[Targeted therapy and progressive multifocal leukoencephalopathy (PML): PML in the era of monoclonal antibody therapies]

Abstract

Progressive multifocal leukoencephalopathy (PML) is a demyelinating disease of the central nervous system and is associated with John Cunningham (JC) virus infection in the oligodendrocytes. The number of patients with PML increased after the pandemic of acquired immunodeficiency syndrome. Thereafter, an association between PML and monoclonal antibody therapy has come into light. Thus far, several monoclonal antibodies have been reported to cause PML. Currently, according to the Barts and the London School of Medicine and Dentistry, the number of PML cases due to natalizumab treatment for multiple sclerosis is 395 (incidence is 3.28/1,000). Moreover, the number of individuals with PML due to rituximab treatment is increasing (over 100 cases). Efalizumab, infliximab, adalimumab, etanercept, ibritumomab tiuxetan, bevacizumab, alemtuzumab, cetuximab, and brentuximab are also reported as risk factors of PML. The diagnosis of PML is based on clinical, neuroradiological, pathological, and molecular analyses. In clinical setting, magnetic resonance imaging provides the most important information in the diagnosis of PML. Patients with PML due to monoclonal antibody treatment may present clinical symptoms different from that of the classic PML, such as sensory disturbance and seizure. Once PML is identified in an individual receiving monoclonal antibody therapy, the monoclonal antibody must be immediately discontinued and removed from the body by plasmapheresis.

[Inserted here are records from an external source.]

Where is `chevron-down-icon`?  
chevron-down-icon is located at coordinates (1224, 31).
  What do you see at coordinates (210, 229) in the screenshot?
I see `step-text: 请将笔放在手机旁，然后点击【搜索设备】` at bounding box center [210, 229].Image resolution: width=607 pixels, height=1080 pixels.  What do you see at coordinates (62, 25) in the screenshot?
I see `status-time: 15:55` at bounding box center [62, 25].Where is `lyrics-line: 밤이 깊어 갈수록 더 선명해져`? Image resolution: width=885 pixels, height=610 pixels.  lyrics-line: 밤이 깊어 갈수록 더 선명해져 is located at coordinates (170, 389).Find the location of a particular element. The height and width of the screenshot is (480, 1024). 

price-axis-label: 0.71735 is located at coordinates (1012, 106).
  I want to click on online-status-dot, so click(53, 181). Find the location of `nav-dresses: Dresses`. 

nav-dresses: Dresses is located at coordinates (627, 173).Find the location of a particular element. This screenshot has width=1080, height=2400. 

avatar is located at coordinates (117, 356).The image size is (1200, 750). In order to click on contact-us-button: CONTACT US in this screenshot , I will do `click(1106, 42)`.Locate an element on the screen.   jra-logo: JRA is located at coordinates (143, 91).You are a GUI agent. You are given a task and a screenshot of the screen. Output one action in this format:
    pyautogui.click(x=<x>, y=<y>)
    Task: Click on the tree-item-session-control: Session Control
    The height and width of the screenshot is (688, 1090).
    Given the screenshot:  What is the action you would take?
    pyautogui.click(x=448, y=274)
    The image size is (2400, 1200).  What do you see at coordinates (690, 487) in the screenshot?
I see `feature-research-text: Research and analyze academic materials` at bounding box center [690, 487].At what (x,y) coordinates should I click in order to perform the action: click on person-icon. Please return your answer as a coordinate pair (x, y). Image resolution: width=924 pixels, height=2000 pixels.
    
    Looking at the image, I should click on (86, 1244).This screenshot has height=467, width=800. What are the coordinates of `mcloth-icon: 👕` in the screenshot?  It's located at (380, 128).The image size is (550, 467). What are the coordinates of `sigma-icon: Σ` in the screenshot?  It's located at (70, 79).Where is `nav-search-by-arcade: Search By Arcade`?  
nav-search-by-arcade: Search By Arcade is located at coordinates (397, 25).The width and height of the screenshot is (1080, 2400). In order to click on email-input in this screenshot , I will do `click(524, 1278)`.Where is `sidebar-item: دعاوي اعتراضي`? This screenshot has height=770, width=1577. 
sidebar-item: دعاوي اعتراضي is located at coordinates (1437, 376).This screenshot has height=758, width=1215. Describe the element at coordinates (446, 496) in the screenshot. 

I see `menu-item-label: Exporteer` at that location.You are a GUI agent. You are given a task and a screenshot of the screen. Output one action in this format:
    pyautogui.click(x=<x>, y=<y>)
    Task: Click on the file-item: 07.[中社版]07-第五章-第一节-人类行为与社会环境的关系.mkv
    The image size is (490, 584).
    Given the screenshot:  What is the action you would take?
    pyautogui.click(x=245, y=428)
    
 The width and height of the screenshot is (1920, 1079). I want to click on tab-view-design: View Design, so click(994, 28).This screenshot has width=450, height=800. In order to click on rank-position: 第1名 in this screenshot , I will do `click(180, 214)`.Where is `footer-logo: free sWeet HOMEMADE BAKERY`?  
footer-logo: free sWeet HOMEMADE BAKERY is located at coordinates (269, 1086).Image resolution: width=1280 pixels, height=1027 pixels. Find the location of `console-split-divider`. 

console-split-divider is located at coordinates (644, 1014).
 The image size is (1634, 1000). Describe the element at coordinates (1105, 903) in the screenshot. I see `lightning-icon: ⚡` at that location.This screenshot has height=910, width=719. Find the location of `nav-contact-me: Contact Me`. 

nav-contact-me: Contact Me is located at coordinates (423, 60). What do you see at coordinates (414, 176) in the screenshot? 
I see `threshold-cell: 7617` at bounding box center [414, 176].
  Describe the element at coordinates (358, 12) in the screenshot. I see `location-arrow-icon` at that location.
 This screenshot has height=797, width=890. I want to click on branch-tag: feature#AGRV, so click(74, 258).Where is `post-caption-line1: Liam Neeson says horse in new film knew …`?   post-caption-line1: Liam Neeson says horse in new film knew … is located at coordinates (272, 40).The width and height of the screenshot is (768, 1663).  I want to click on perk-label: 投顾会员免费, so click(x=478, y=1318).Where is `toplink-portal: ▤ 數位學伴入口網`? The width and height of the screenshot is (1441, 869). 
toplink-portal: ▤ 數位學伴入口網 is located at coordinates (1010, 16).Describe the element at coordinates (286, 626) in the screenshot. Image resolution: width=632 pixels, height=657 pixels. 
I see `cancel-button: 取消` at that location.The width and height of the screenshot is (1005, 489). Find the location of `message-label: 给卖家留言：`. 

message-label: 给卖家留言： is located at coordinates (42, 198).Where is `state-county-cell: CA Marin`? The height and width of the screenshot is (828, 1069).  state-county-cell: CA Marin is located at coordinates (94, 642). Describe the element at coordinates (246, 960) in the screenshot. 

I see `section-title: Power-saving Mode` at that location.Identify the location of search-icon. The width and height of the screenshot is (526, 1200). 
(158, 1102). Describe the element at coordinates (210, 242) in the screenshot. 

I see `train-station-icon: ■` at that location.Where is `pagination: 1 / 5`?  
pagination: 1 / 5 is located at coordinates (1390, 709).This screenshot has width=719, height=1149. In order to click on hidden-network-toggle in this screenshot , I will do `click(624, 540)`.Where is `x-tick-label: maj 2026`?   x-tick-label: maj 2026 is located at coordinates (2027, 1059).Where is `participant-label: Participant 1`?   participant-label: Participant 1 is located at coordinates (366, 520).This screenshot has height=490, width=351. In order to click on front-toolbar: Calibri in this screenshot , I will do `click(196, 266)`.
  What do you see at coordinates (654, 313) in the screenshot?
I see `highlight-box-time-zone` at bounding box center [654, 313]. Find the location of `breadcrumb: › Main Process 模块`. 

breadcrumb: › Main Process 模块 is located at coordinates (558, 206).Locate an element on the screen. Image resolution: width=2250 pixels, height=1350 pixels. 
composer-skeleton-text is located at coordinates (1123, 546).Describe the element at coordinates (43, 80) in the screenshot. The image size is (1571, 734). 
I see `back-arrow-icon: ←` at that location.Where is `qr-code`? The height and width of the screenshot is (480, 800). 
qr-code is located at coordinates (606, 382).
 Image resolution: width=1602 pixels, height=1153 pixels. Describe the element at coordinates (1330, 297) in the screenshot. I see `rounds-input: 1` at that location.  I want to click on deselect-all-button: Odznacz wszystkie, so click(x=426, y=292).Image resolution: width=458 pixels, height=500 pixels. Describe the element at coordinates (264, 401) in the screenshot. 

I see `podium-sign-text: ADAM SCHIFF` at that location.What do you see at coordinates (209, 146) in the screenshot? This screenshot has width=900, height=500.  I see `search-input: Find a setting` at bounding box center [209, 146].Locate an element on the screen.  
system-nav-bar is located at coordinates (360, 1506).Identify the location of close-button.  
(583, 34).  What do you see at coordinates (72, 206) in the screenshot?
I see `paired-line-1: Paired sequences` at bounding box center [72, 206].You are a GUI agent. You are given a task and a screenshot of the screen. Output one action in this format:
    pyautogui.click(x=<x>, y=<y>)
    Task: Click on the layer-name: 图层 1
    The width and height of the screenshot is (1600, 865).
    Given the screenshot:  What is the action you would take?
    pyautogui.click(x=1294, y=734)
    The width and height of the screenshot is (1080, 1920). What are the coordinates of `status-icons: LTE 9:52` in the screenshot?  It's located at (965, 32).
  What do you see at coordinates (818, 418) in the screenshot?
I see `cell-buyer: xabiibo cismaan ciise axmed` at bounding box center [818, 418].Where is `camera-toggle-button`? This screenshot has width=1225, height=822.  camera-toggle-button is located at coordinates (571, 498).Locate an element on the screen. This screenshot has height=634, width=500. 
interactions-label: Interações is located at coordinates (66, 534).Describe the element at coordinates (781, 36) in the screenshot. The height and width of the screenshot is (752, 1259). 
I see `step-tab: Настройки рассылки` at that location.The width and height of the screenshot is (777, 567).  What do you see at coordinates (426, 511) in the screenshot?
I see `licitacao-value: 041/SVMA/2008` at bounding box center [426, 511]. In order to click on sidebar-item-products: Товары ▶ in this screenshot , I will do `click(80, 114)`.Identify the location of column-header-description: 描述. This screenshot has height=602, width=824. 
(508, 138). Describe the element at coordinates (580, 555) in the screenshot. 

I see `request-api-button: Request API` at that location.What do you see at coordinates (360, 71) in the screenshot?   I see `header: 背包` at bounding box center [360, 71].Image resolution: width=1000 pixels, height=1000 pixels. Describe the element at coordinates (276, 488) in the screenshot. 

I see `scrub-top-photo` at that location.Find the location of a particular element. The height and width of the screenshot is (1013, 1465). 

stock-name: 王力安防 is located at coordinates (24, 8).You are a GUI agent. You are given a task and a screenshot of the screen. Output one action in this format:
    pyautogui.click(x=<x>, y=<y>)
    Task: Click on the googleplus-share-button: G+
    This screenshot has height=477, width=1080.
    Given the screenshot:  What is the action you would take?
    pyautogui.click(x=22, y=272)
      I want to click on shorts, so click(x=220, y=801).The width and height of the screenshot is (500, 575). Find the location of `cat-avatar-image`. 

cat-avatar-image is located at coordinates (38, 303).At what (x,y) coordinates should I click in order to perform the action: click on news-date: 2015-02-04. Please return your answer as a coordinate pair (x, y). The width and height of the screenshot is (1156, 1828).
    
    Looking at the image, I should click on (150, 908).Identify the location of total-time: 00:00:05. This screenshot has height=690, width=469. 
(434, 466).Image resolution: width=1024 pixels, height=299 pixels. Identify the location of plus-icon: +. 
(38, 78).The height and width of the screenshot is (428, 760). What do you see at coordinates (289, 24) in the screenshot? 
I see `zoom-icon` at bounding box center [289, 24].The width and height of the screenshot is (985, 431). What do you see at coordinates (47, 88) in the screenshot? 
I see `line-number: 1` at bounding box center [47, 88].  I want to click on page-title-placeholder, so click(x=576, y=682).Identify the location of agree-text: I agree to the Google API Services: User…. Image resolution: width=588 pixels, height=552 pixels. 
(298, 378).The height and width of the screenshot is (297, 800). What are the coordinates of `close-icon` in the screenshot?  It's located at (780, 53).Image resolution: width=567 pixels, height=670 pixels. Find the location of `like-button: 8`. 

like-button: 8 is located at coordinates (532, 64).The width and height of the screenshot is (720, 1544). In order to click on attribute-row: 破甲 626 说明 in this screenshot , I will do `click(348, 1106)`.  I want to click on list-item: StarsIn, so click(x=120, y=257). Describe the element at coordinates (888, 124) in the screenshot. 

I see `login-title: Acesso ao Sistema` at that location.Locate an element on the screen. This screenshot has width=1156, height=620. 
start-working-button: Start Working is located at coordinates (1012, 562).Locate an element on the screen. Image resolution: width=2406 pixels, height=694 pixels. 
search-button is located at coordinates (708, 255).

Because most patients may present immune reconstitution inflammatory syndrome (IRIS), steroid therapy must be considered immediately. However, the prognosis of PML is still worse in patients receiving monoclonal antibody therapy. To prevent PML development, sophisticated and well-organized strategies must be established for monoclonal antibody treatment. Besides neurologists, physicians from other fields must be aware of PML associated with resulted from monoclonal antibody therapy.